Spice up your diet with these herbs, roots, and plants to benefit your health as much as your taste buds:Cayenne Pepper
Cayenne is a highly therapeutic substance that helps relieve aches and soreness. The heat factor in cayenne is called capsaicin, an active ingredient in some over-the-counter pain relieving creams. It has also been known to help fight prostate cancer and ulcers, as well as improve circulation and hearth health. Try adding a dash or two of cayenne to lemon tea in the morning, a salad at lunch, or cooked vegetables and meats at night.
The fennel plant is an excellent source of Vitamin C, which helps promote a strong immune system and is an optimal source of iron and dietary fiber, which help to keep your metabolism and dietary tract running smoothly. This peppery plant is also a natural appetite suppressant, and the seeds can be used as a skin exfoliant. The highest nutritional value comes from consuming fennel leaves raw in salads. Fennel can also be used in stir fry and fish recipes or steamed with other greens.
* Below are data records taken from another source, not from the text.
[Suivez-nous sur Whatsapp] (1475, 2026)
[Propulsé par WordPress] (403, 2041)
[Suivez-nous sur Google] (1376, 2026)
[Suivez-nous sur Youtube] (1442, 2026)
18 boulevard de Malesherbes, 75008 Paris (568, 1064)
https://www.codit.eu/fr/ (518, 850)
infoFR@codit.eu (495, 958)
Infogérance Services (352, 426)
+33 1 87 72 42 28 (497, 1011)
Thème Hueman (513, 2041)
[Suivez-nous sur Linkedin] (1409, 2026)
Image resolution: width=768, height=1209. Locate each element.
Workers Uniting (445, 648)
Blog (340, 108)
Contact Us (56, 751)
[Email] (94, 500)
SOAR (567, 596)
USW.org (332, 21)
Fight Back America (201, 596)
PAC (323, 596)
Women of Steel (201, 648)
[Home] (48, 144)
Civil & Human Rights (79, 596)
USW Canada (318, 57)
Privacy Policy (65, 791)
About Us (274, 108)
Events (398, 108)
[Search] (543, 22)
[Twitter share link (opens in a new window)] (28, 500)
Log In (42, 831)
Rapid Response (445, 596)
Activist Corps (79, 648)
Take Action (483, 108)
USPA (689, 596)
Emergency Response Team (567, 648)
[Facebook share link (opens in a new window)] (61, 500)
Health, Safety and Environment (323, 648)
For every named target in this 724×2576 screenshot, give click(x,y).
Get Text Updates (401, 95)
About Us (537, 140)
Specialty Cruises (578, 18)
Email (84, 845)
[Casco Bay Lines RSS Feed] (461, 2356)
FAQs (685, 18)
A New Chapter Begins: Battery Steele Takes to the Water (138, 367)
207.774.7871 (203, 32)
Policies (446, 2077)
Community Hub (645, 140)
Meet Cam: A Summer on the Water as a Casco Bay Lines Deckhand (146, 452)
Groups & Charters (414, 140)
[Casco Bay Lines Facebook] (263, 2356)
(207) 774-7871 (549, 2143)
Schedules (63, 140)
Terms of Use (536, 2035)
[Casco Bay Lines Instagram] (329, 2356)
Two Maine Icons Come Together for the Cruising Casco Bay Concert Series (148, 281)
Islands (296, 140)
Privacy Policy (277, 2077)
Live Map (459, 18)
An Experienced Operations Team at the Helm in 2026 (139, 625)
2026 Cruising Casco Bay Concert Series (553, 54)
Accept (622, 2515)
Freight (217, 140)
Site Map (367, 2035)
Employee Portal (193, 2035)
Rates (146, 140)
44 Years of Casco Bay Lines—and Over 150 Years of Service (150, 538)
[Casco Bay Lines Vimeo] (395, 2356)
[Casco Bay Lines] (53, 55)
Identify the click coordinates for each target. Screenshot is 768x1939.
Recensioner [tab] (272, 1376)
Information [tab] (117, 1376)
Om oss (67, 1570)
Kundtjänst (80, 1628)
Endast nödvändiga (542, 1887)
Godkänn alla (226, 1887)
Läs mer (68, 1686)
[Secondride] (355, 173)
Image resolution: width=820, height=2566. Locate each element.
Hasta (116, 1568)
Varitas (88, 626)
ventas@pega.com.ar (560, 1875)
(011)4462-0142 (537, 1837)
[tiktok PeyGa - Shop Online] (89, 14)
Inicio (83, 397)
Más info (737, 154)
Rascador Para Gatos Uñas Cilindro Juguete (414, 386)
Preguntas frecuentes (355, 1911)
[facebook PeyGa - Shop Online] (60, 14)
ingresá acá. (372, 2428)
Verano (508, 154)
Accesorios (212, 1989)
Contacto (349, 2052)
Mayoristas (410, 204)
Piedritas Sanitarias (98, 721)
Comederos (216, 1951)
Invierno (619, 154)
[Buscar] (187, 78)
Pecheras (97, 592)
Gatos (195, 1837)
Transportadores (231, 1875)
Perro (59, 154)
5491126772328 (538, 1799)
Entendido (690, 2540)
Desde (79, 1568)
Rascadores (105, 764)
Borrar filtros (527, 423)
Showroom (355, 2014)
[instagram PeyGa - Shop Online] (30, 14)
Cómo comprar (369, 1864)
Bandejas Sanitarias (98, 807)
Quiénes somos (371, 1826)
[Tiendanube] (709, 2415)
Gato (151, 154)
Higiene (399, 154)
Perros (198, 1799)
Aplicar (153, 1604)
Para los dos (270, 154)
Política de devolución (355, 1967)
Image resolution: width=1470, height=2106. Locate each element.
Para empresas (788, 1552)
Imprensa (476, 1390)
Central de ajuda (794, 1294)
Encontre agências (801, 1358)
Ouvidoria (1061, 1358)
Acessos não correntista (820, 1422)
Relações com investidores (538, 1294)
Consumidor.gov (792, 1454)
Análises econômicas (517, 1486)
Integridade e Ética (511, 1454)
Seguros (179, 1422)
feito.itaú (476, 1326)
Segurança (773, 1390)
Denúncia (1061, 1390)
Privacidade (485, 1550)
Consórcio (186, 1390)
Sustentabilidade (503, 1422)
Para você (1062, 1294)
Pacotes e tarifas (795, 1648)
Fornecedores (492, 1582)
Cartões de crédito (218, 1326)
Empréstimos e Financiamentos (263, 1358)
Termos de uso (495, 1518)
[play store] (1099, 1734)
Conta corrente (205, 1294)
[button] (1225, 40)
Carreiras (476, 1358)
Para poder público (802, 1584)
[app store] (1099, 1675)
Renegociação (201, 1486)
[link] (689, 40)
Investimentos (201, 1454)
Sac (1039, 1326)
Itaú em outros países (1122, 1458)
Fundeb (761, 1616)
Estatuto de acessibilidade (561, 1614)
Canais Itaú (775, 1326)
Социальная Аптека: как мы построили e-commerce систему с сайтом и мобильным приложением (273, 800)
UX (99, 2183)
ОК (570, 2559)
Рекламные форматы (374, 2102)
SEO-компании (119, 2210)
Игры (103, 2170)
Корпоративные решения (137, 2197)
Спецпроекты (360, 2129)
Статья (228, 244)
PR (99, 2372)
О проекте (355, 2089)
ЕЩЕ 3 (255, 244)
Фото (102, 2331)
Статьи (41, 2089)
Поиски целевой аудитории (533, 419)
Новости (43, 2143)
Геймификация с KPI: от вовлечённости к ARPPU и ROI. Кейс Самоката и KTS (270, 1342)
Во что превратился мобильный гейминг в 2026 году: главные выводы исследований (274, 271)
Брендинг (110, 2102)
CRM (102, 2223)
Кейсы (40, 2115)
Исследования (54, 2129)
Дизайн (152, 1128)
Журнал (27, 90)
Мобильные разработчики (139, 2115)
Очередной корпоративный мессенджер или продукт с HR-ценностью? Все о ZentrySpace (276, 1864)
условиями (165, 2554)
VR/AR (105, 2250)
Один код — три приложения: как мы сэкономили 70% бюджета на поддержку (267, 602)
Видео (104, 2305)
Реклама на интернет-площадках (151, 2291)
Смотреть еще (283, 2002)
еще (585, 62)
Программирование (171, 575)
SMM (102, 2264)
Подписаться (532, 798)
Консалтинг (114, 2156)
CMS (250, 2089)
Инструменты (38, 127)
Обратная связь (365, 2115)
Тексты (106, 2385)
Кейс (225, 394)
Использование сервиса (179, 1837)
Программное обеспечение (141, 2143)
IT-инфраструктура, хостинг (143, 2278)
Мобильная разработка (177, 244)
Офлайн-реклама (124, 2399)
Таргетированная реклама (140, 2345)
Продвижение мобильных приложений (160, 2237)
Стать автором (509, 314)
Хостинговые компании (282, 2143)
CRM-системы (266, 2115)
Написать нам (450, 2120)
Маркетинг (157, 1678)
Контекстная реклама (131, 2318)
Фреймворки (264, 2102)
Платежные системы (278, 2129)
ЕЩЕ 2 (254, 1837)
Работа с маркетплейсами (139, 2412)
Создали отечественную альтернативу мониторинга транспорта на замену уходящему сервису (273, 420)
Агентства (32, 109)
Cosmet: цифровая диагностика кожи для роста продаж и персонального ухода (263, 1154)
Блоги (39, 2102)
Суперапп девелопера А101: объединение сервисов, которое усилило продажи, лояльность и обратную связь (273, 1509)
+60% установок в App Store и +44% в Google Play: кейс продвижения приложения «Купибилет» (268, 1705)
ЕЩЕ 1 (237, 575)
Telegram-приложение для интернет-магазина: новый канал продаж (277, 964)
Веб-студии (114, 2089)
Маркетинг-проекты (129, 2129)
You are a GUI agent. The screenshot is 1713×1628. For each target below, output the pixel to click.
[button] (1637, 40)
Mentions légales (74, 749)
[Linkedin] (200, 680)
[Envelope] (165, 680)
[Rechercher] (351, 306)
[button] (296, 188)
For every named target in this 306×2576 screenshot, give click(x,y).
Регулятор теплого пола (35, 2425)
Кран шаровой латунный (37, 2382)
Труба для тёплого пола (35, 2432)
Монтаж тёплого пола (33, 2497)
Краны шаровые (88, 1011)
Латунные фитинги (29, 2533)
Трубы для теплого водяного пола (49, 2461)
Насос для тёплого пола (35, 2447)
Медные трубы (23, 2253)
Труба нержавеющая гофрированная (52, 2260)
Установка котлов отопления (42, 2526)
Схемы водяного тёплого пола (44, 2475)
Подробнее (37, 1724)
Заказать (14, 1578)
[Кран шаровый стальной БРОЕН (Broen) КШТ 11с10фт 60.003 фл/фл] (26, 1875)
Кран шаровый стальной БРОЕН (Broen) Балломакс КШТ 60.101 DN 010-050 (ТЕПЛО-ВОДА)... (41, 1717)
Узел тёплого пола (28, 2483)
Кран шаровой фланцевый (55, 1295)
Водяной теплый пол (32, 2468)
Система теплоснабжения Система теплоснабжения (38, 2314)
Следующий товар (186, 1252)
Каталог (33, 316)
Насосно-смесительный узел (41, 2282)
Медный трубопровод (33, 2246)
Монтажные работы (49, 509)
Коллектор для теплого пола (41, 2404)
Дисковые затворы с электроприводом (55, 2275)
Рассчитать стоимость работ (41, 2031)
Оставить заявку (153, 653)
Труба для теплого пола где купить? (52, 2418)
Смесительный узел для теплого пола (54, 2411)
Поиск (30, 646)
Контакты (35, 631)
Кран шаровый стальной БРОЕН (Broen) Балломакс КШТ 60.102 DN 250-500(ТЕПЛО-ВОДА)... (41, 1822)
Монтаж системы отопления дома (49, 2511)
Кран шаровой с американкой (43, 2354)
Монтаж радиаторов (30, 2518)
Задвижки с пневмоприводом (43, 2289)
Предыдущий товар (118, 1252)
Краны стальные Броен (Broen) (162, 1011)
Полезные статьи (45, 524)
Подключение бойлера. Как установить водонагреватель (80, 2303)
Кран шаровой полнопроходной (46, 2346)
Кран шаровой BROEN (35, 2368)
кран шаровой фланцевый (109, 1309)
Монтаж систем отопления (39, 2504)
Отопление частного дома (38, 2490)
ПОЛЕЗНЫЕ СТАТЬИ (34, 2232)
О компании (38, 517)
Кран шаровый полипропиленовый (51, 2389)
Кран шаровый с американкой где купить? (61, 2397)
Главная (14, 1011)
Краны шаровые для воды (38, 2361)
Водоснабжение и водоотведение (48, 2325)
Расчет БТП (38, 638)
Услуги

Love garlic or hate it, you can't deny that it's good for you. Garlic has anti-fungal, antibacterial, and antiviral effects, and some studies show that it can stop blood clots from forming in your arteries. It's also an easy spice to add into your diet. Try it in pasta sauce, on pizza, roasted with other vegetables, or finely chopped in homemade spreads.
This knobby looking tree root is excellent for treating gas and bloating, sore throats, colds, arthritis and motion sickness. Whether it is grated, sliced, sugared or eaten like candy, ginger is a staple in many baked goods and Asian dishes and can also be consumed as a tea, which can help ease an upset stomach.
This bright yellow spice contains the compound curcumin. In 2012, a study examined one perk of curcumin. While not a substitute for medication, researchers recognized that the antioxidant and anti-inflammatory properties of curcumin may contribute to as much as 65 percent lower chance of heart attack among bypass patients. Turmeric can be added in pinches to a variety of foods including meats and salads. It is also a great base for curries and sauces.
While science has yet to show that any herb or spice cures disease, there's compelling evidence that several may help manage some chronic conditions (though it's always smart to talk with your doctor). And of course, seasoning your dishes with spices allows you to use less of other ingredients linked with health problems, such as salt, added sugars and sources of saturated fat. What's not to love?